---------- EXERCISE INPUT ----------
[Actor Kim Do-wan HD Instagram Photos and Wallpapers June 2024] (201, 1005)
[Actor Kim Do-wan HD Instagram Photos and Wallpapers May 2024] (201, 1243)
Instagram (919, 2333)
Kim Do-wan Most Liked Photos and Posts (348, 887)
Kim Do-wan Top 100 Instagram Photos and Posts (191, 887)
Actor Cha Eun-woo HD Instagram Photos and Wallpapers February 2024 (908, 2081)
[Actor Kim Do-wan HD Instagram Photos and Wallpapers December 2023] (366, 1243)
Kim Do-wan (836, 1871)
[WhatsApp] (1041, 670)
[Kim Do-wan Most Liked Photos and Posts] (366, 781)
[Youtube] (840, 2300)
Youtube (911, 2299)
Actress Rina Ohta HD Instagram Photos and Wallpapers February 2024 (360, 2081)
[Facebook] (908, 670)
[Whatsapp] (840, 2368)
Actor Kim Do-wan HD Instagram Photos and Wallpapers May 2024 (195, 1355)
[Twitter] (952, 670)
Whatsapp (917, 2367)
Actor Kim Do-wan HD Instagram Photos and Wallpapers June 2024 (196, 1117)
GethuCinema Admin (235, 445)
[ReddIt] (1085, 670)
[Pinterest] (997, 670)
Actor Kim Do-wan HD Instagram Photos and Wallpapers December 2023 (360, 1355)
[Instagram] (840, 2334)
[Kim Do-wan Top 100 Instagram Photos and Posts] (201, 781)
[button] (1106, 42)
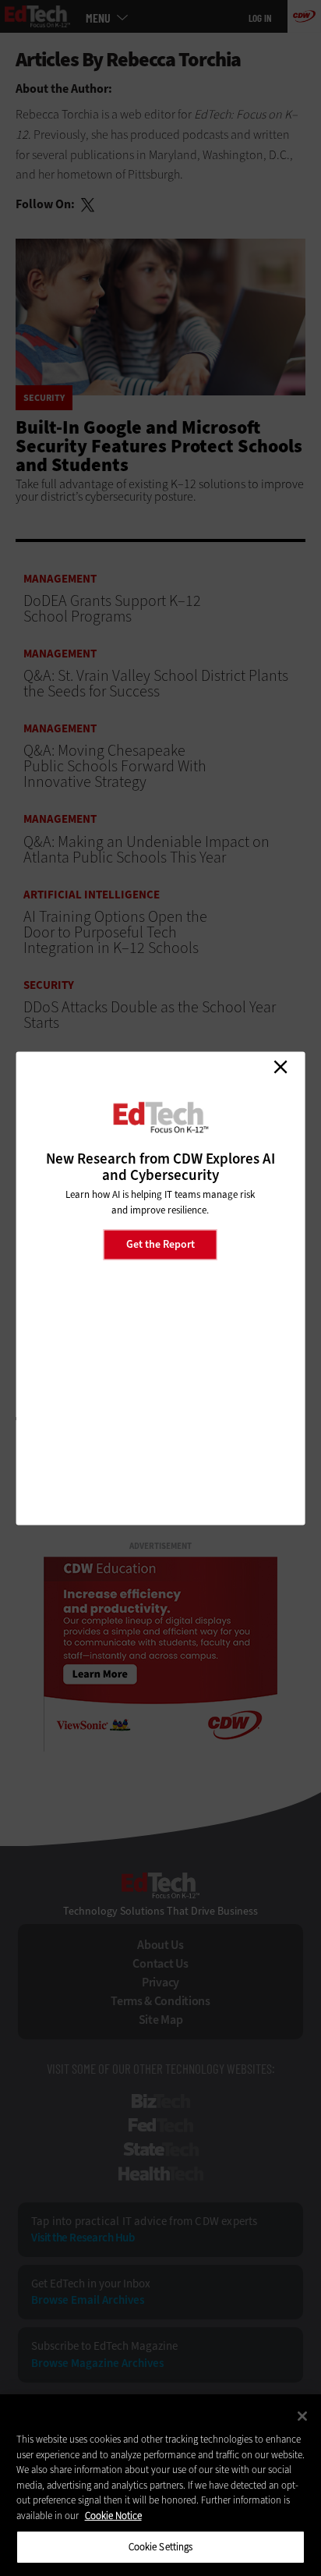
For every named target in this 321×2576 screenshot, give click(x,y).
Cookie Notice (113, 2515)
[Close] (302, 2416)
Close (280, 1067)
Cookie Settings (161, 2546)
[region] (160, 2485)
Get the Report (160, 1244)
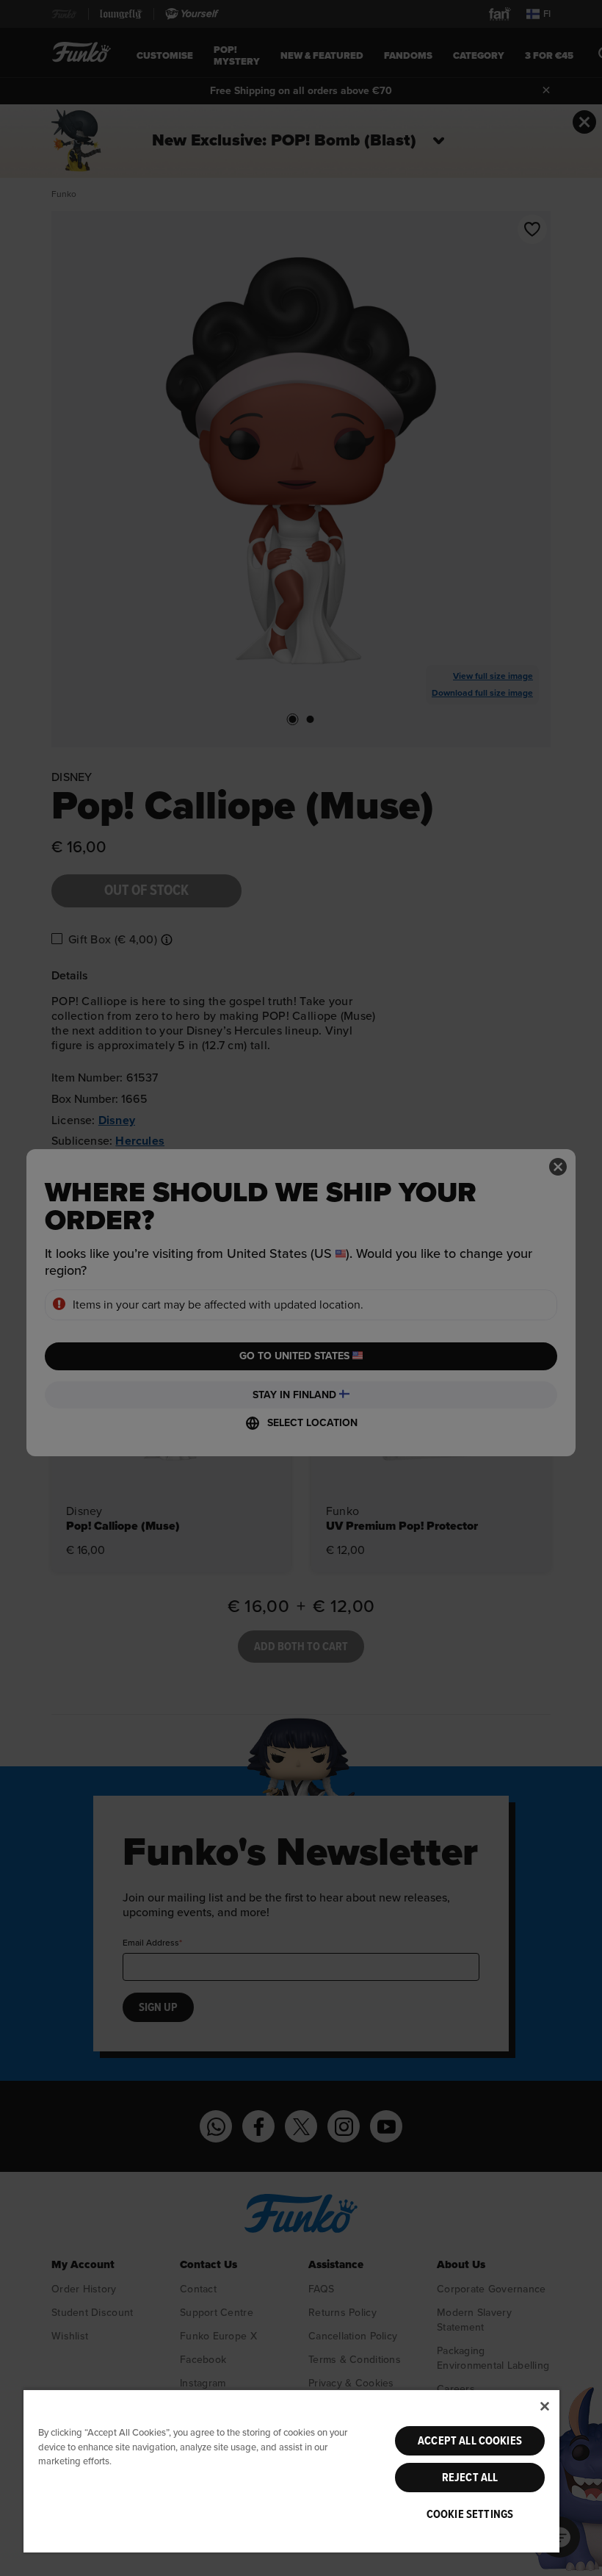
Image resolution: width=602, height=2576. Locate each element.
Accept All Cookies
----------
### WHAT TO WORK ON
Quote every line from the beginning of the entries up to and including the line that contains "GethuCinema Admin (235, 445)".

### ANSWER TO THE EXERCISE
[Actor Kim Do-wan HD Instagram Photos and Wallpapers June 2024] (201, 1005)
[Actor Kim Do-wan HD Instagram Photos and Wallpapers May 2024] (201, 1243)
Instagram (919, 2333)
Kim Do-wan Most Liked Photos and Posts (348, 887)
Kim Do-wan Top 100 Instagram Photos and Posts (191, 887)
Actor Cha Eun-woo HD Instagram Photos and Wallpapers February 2024 (908, 2081)
[Actor Kim Do-wan HD Instagram Photos and Wallpapers December 2023] (366, 1243)
Kim Do-wan (836, 1871)
[WhatsApp] (1041, 670)
[Kim Do-wan Most Liked Photos and Posts] (366, 781)
[Youtube] (840, 2300)
Youtube (911, 2299)
Actress Rina Ohta HD Instagram Photos and Wallpapers February 2024 (360, 2081)
[Facebook] (908, 670)
[Whatsapp] (840, 2368)
Actor Kim Do-wan HD Instagram Photos and Wallpapers May 2024 (195, 1355)
[Twitter] (952, 670)
Whatsapp (917, 2367)
Actor Kim Do-wan HD Instagram Photos and Wallpapers June 2024 (196, 1117)
GethuCinema Admin (235, 445)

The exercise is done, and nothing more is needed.